Coming of Age, by Bob Connally

26 Apr

Wes Anderson’s films are often most memorable for the little moments. He can find the humor and the sadness in the smallest gestures and inflections. His detractors feel that his films tend to be too crafted and controlled. That he gets too caught up in set and costume design and loses focus on characters. While I feel that some of his films (this one, The Royal Tenenbaums, The Grand Budapest Hotel) are more effective than others (The Darjeeling Limited, Moonrise Kingdom), all eight of his features have ranged from pretty good to exceptional. A lot of little things add up in all of them. Still, 17 years after I first saw it (just weeks after I graduated high school), Rushmore stands as my favorite.

Anderson’s second movie has a fascinating place in his filmography looking at it now, because it’s unique both from his debut Bottle Rocket and everything that has followed. Bottle Rocket was a movie about a group of oddballs in a world that feels like our own. Each film from The Royal Tenenbaums (his third movie) on has been in a world that has felt completely crafted from the bottom up. The characters in those movies inhabit worlds that were created by Anderson just for them. Rushmore stands out though. Its hero, Max Fischer (Jason Schwartzman) is in a world that feels mostly recognizable to ours but Anderson has a way of making us see it both through Max’s eyes as well as our own. Max sees it in a way that is unique while he also tries to shape it the way he wishes it could be. It’d be hard not to see Max as a stand-in for a young Anderson. If I had to guess I would feel very confident in saying that this is his most personal film. For me, even after countless viewings it is still also his funniest.

Again, it comes down to so many little things. How Max holds up the Jacques Costeau book next to his face when he says, “I have an overdue library book to return,” or how Bill Murray is somehow able to make the sight of a man eating a carrot funny. These things work so well though because of the tone that Anderson and co-writer Owen Wilson establish from the beginning.

Rushmore is the story of Max Fischer, a 15-year old student at Rushmore Academy who spends so much time and energy starting clubs and writing and directing absurdly ambitious school plays that he is failing all of his classes. Unlike the majority of his classmates, Max does not come from a wealthy family. He’d gotten a scholarship in second grade when, shortly before she died, his mother submitted a play to the school that Max had written. “A little one act about Watergate” (a line that always kills me). If he doesn’t pick his grades up however, Dr. Guggenheim (Brian Cox) will have no choice but to expel him. Max is quickly distracted again however by a friendship he starts up with local millionaire Herman Blume (Murray) whose twin sons are in Max’s grade and his crush on one of the school’s elementary school teachers, Rosemary Cross (Olivia Williams, The Sixth Sense).

This movie is a 93-minute long coming of age story so it’s natural for a lot of people to view Rushmore as slight. I can understand that take, but to me it’s so much more than that. This and American Graffiti are the movies I point to that show how momentous little moments in our youth can feel as we’re experiencing them. It’s a movie that captures that sense of optimism balanced with apprehension about what could lie ahead and how those feelings constantly wrestle inside of us.

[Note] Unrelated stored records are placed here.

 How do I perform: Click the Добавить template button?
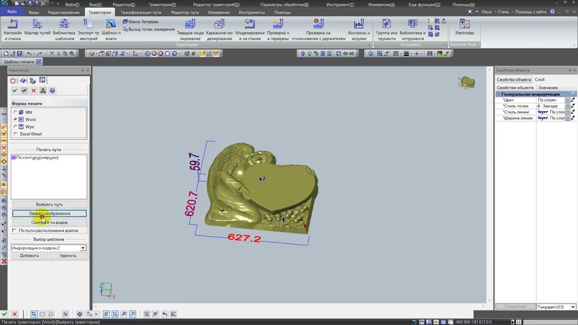[x=29, y=255]
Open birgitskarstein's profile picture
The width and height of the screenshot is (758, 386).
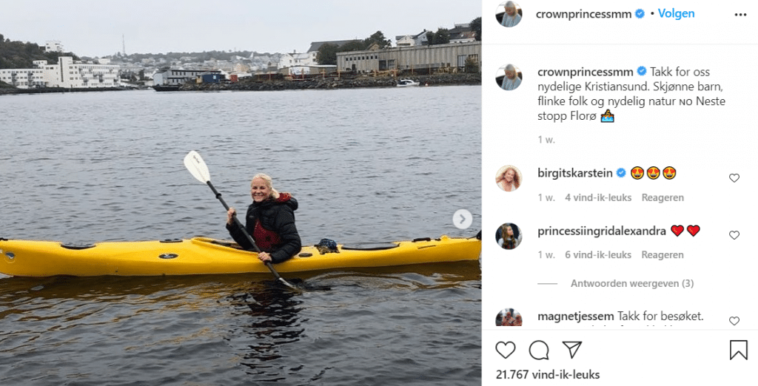pyautogui.click(x=509, y=178)
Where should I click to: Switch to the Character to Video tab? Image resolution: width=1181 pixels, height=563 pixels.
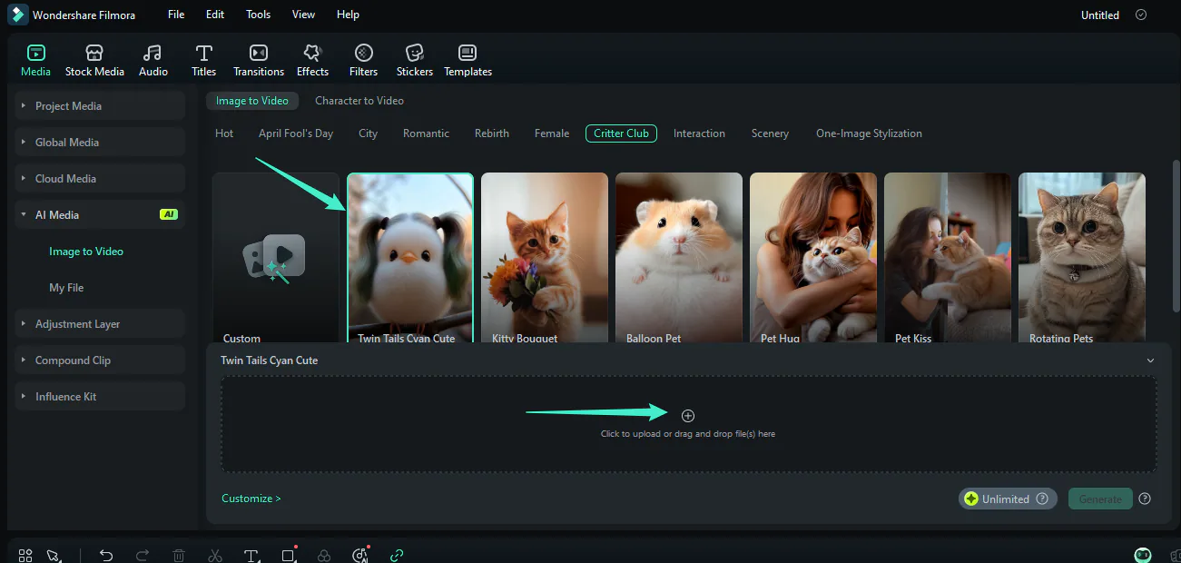tap(359, 100)
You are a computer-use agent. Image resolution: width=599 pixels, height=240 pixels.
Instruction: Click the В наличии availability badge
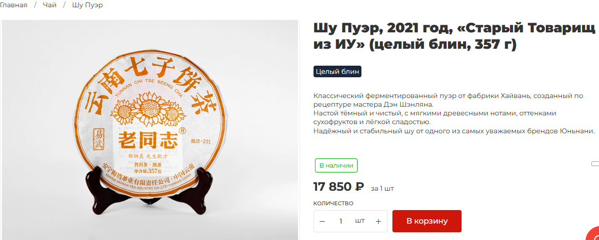pyautogui.click(x=336, y=165)
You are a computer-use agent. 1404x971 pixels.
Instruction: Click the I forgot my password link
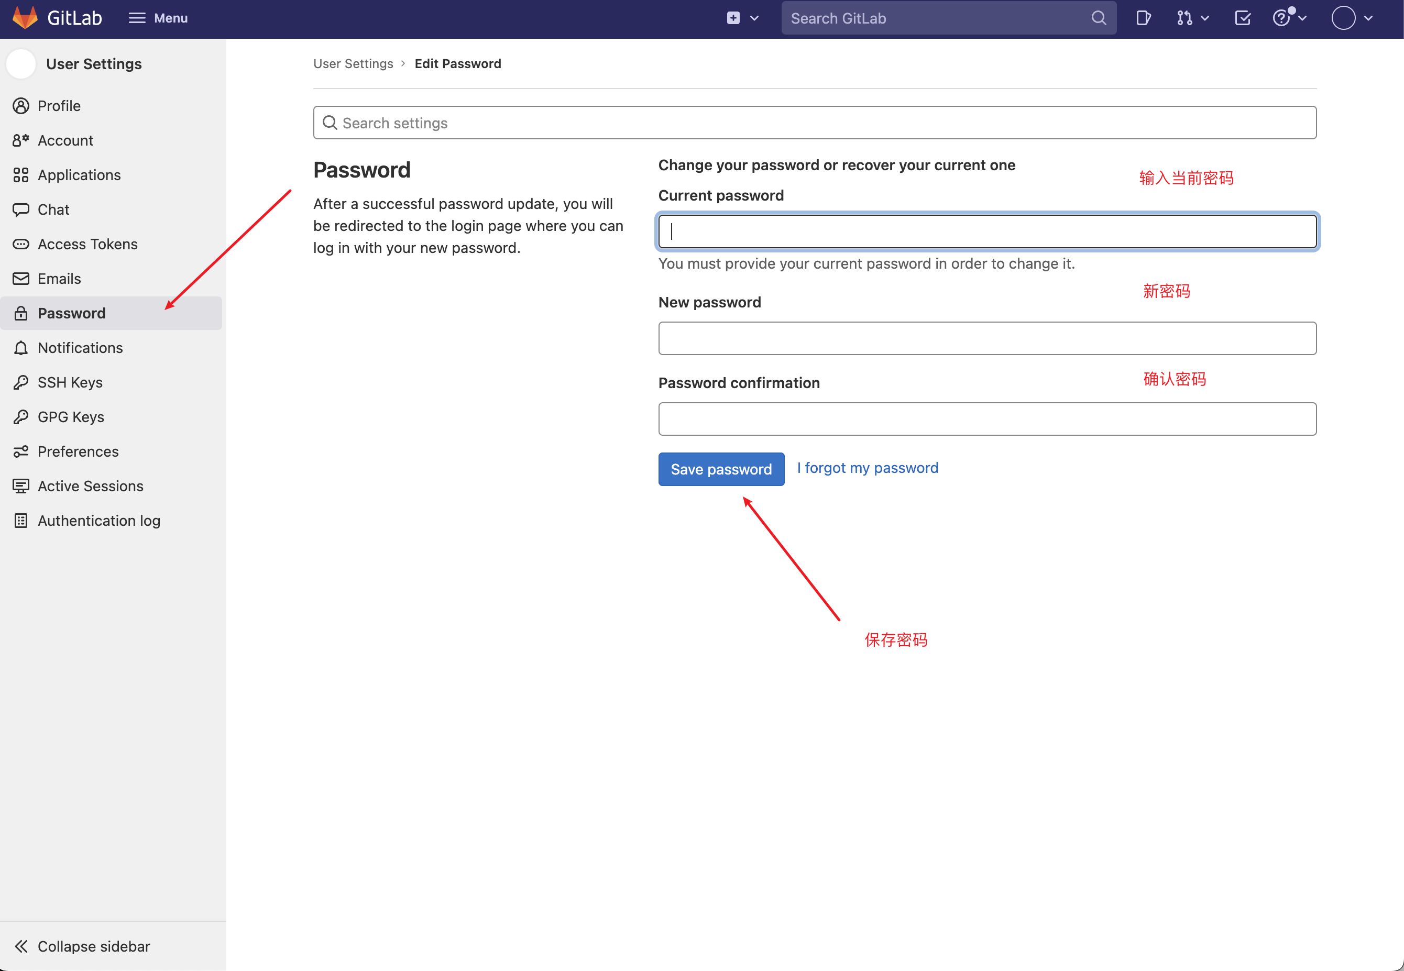click(865, 467)
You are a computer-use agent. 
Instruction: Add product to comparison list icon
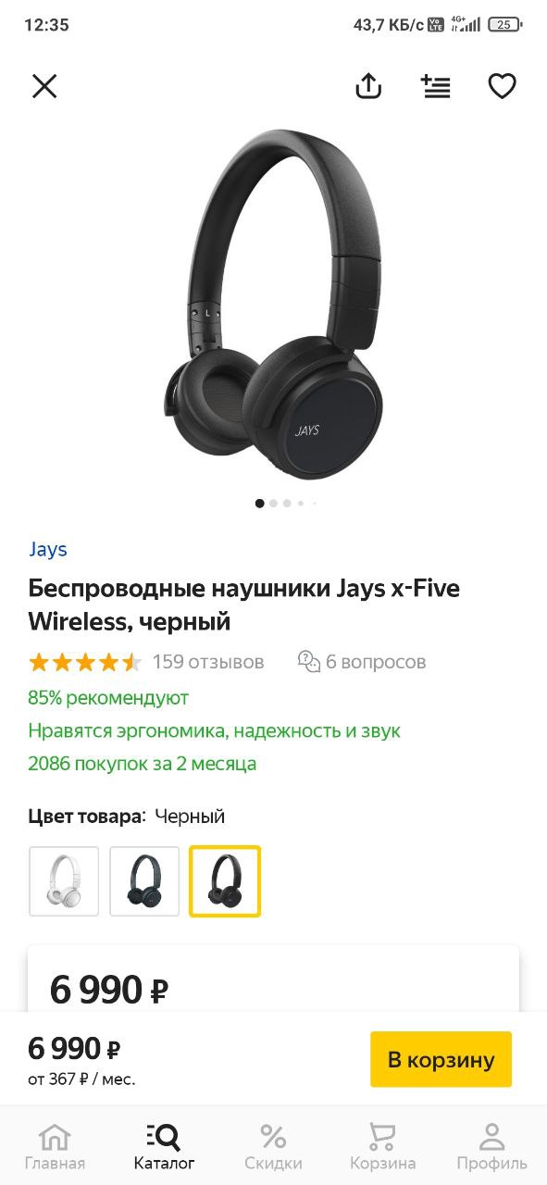435,86
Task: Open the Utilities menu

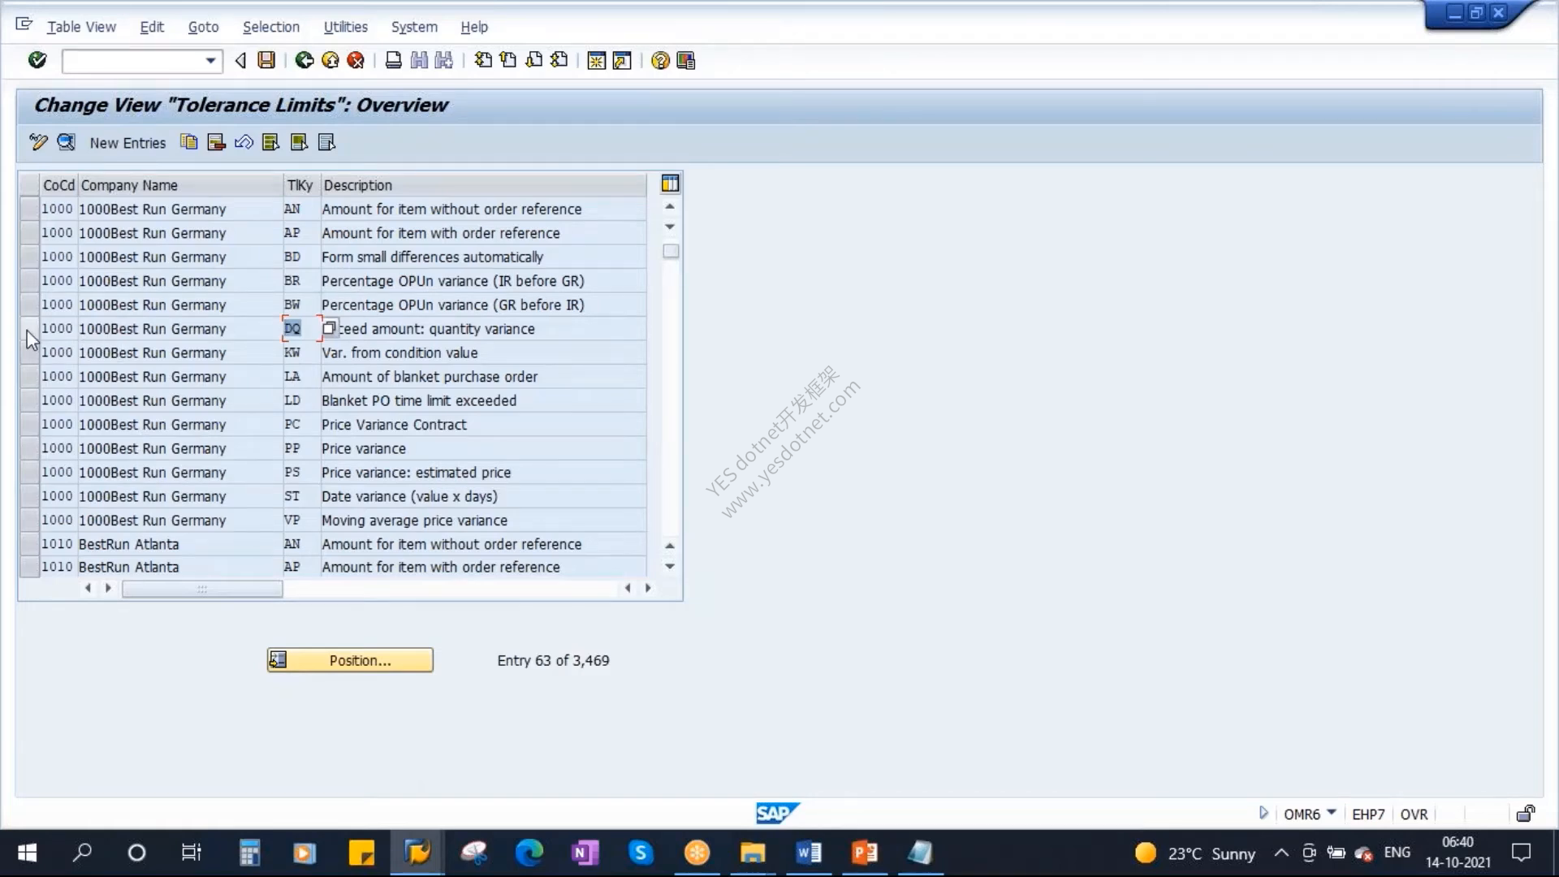Action: 345,27
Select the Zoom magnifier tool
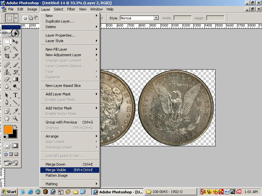 [x=15, y=118]
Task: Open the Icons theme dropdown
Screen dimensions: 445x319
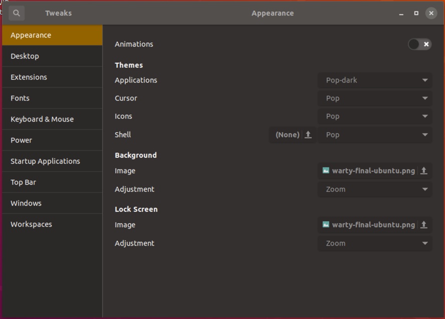Action: (374, 116)
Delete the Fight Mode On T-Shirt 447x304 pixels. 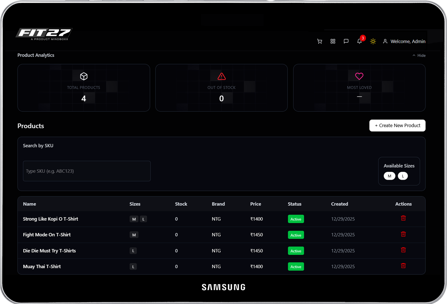pos(403,234)
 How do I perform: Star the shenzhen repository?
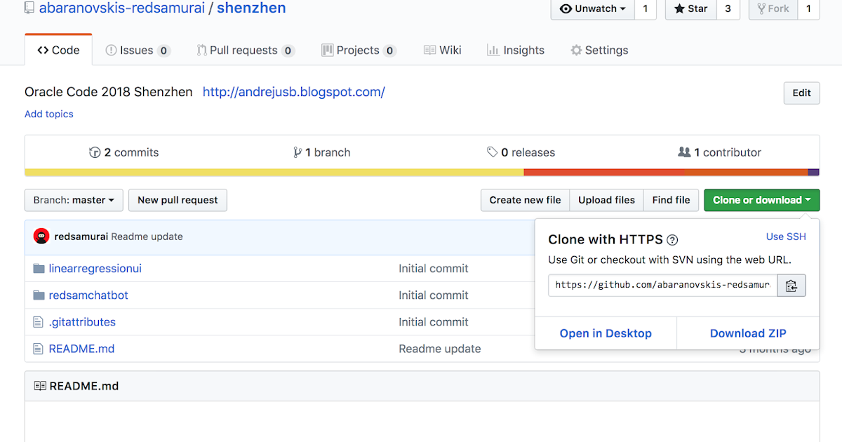[690, 9]
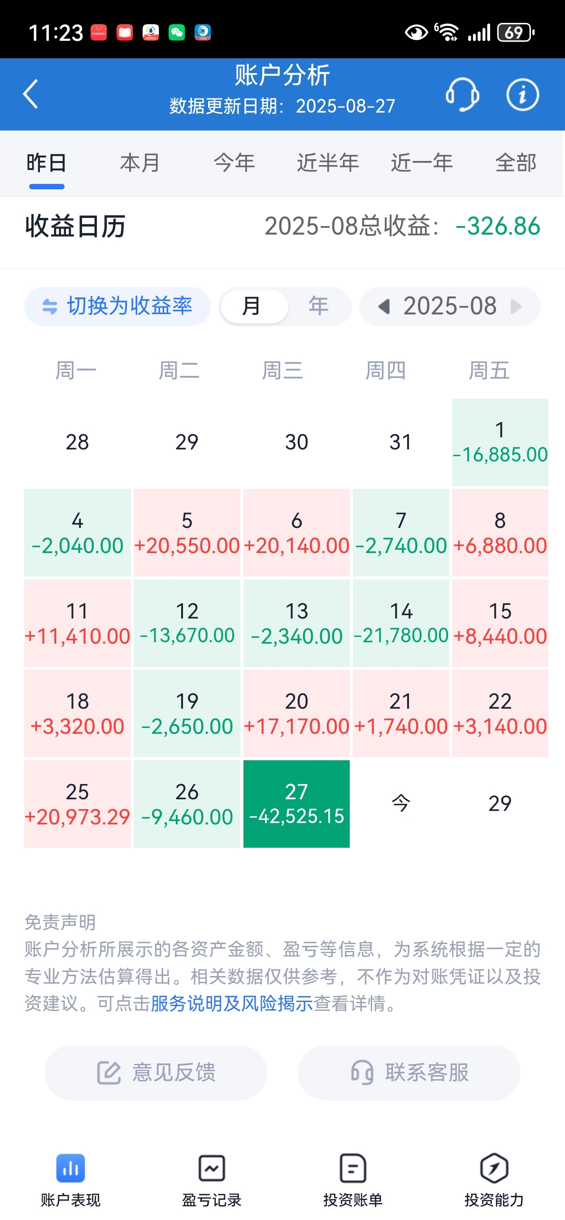Switch to 近半年 tab

point(328,162)
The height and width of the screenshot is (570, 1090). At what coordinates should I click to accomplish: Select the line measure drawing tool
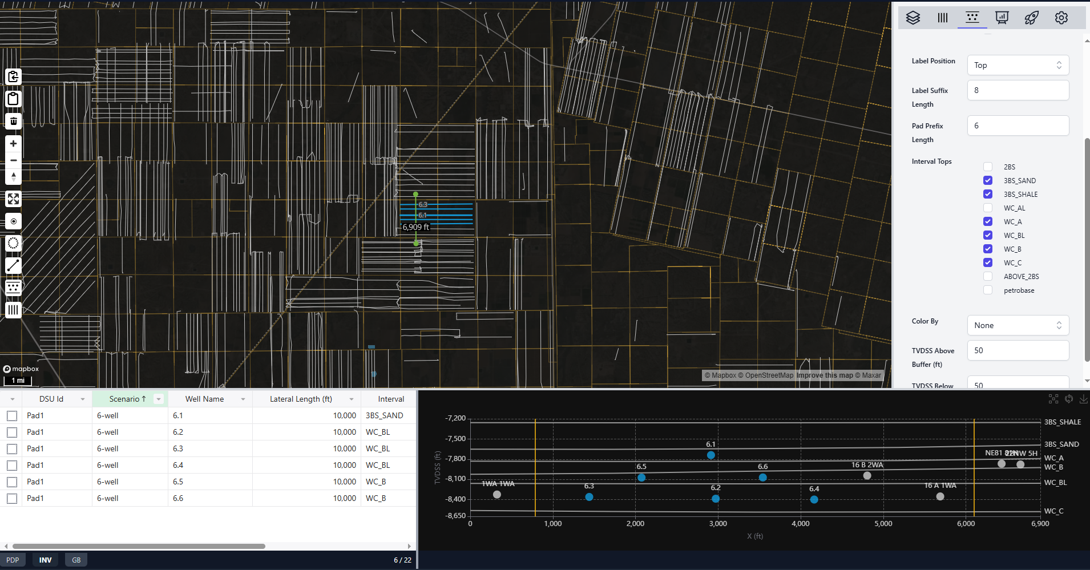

The performances are wonderful from top to bottom. Schwartzman is hilarious and endearing as a character that in most high school movies would be off to the side and probably be a subject of ridicule for the filmmaker. Max can be self-serving, he can be a jerk, he can even cut Herman’s brakes in an escalating war over Miss Cross, but he never loses us at any point through the film. We never lose sight of a kid with a heart that is bursting at the seams even if he doesn’t understand how to properly channel that. He is after all, a 15-year old. So he tries to channel it in about seventeen directions at once.

Murray gives arguably the finest performance of his career. His transition from young wisenheimer in films such as Stripes and Ghostbusters to melancholy middle-aged man is complete here. He conveys the deep sense of sadness and regret within Herman in a way that connects with us emotionally while still being funny. This is the performance that began a new phase in Murray’s career and showed that he could do what so many of his Saturday Night Live contemporaries could not. He could play characters above the age of forty who act like they’re above the age of forty. The rest of the cast is utterly perfect, from Williams to Cox to Seymour Cassel (Max’s dad) to young Mason Gamble as Max’s chapel partner.

Rushmore is a film full of character and characters. Every frame of this beautifully shot and composed movie is a feast for the eyes and no matter how many times I see it, this film always makes me laugh.

For a companion film, I’ll go with the other movie my friends and I rented that day all of those years ago. Alexander Payne’s Election, which is like a cynical cousin to this one. For that reason, I would recommend watching Election first, then Rushmore afterwards for its more upbeat nature.